Реклама полностью отключится, после прочтения нескольких страниц!



Посвящается Антони Шийлу


Любовь моя. Услышь меня, если слова достигают тех миров, где ты, быть может, сейчас страдаешь. Мне нужно тебе кое-что сказать. На исходе ещё одного глухого года я брожу по мрачным переулкам нашего квартала, и в мыслях моих — ты. Не знал, что один предмет может так долго маячить перед горящим мысленным взором. Один предмет — ты. Ты. С наступлением сумерек начинается дождь. Капли нарождающихся воспоминаний сгустками темноты косо летят мимо фонарей. Странно, как к вечеру пустеет город; куда уходят люди, все вдруг? Словно это я расчистил улицы. Сзади ко мне подкрадывается автомобиль, со скрипом задевая шинами края тесных тротуаров, мне приходится вжаться в какой-то подъезд, чтобы уступить ему дорогу. Зловещий, лоснящийся, неживой, он проползает мимо, переваливаясь по булыжникам, за рулём — манекен без лица, на ветровом стекле — дождевые брызги.
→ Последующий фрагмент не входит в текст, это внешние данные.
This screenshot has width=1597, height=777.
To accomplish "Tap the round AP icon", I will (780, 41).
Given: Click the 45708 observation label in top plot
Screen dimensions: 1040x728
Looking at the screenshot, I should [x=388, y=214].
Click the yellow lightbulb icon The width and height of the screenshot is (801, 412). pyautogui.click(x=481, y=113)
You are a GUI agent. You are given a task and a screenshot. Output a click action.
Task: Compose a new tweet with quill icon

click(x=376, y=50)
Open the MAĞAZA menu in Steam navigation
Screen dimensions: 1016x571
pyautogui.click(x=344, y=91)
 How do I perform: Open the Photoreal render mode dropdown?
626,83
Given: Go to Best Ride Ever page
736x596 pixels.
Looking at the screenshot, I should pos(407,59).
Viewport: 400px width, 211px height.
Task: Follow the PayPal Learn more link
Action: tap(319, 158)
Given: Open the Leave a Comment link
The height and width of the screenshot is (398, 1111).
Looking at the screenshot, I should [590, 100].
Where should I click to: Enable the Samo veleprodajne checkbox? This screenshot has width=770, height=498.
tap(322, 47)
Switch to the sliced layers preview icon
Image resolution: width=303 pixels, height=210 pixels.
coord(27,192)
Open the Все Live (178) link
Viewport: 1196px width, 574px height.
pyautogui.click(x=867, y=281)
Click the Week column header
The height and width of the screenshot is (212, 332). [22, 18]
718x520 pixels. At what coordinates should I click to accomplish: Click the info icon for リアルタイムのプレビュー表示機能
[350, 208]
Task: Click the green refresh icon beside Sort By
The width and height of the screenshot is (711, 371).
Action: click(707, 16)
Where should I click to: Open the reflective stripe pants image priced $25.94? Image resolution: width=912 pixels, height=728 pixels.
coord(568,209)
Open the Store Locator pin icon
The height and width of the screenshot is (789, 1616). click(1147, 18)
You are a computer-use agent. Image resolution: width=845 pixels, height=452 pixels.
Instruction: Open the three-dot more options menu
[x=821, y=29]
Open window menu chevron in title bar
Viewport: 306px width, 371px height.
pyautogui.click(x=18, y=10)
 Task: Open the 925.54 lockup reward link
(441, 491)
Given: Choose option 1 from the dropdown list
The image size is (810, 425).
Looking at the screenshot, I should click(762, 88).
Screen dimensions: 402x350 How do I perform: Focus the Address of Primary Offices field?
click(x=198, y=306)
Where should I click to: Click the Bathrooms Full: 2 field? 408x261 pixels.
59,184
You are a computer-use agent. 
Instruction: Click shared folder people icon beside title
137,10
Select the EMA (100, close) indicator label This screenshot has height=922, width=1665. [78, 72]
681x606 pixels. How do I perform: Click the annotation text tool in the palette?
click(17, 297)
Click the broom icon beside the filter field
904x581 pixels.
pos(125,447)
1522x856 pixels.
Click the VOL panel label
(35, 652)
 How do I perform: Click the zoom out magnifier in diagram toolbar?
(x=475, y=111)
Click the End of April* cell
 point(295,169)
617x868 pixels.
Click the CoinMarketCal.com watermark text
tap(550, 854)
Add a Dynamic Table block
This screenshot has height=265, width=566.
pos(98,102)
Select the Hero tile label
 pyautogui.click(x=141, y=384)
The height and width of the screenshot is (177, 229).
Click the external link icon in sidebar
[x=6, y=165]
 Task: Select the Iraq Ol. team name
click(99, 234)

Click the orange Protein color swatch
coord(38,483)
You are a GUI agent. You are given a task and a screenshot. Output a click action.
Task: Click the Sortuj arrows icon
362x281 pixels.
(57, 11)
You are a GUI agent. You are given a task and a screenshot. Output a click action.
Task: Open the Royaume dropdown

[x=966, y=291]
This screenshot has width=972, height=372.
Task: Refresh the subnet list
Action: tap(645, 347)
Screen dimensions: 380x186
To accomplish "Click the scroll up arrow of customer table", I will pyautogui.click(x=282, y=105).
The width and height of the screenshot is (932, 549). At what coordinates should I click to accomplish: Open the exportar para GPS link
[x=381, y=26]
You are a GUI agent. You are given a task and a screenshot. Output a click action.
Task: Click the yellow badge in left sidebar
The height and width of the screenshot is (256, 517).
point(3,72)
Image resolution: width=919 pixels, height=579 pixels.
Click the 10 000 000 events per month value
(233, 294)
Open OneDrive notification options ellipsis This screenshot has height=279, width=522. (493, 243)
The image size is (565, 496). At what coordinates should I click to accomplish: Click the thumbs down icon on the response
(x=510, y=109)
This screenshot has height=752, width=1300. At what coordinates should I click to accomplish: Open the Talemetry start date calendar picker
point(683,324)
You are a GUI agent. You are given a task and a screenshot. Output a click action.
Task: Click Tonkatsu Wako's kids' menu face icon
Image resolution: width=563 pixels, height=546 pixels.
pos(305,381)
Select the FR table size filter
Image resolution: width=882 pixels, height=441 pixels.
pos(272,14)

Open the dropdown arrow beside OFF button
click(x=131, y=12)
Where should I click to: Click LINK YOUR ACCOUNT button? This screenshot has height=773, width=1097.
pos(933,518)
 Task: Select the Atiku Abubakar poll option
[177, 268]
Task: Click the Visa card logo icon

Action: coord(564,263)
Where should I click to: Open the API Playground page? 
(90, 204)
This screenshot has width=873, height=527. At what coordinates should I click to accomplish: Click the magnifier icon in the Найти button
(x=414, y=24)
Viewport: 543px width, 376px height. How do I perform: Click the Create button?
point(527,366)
С надменным смешком отпихивает меня и катится дальше по переулку, выпустив из-под брюха ленивое облачко выхлопа, и его леденцово-оранжевые задние огни тонут, тают в мокром сумраке. Да, это мой срок. Комендантский час.

Мысль о тебе рождает три образа: рот издыхающей рыбы, в который я просунул пальцы; зернистую внутреннюю поверхность самых заповедных уголков твоего тела, также под пальцами; и набухающее, трепещущее горло великой певицы — кто она? — на третьей, задержанной ноте во второй «аллилуйя» Шубертовской «Die junge Nonne» («О ночь! О буря!»). И ещё многое другое, конечно, но эти три материи, не знаю почему — в первую очередь. (Прошу прощения, кстати, что сопоставил тебя с той рыбой; я выудил её, когда был ребёнком, и больше никогда не поймал ни одной, но хорошо помню её, бедную, выдернутую из родной стихии и захлебнувшуюся воздухом.) Мне страшно подумать, в каком виде запомнился тебе я: как зрячий одноног, вздымающийся и скользящий к тебе, что-то в таком духе, надо полагать. И однако же, что мы создавали с тобой в белой потайной комнатке в недрах старого дома, какое возводили изумительное здание! Ибо мне так и видится: ты и я, нагие, лоснящиеся в зеркальном свете октябрьского дня, молча трудимся над постройкой нашего, отдельного храма во славу двух божеств, надзирающих сверху. Помню, Морден рассказывал, как его знакомый строитель разбирал где-то в сельской местности недостроенный барочный павильон, и внутри, примыкающие вплотную, оказались стены древней часовни. Прямо как в скорлупе, — сказал он мне. — Поразительно! И засмеялся на свой лад. Я тогда подумал о нас.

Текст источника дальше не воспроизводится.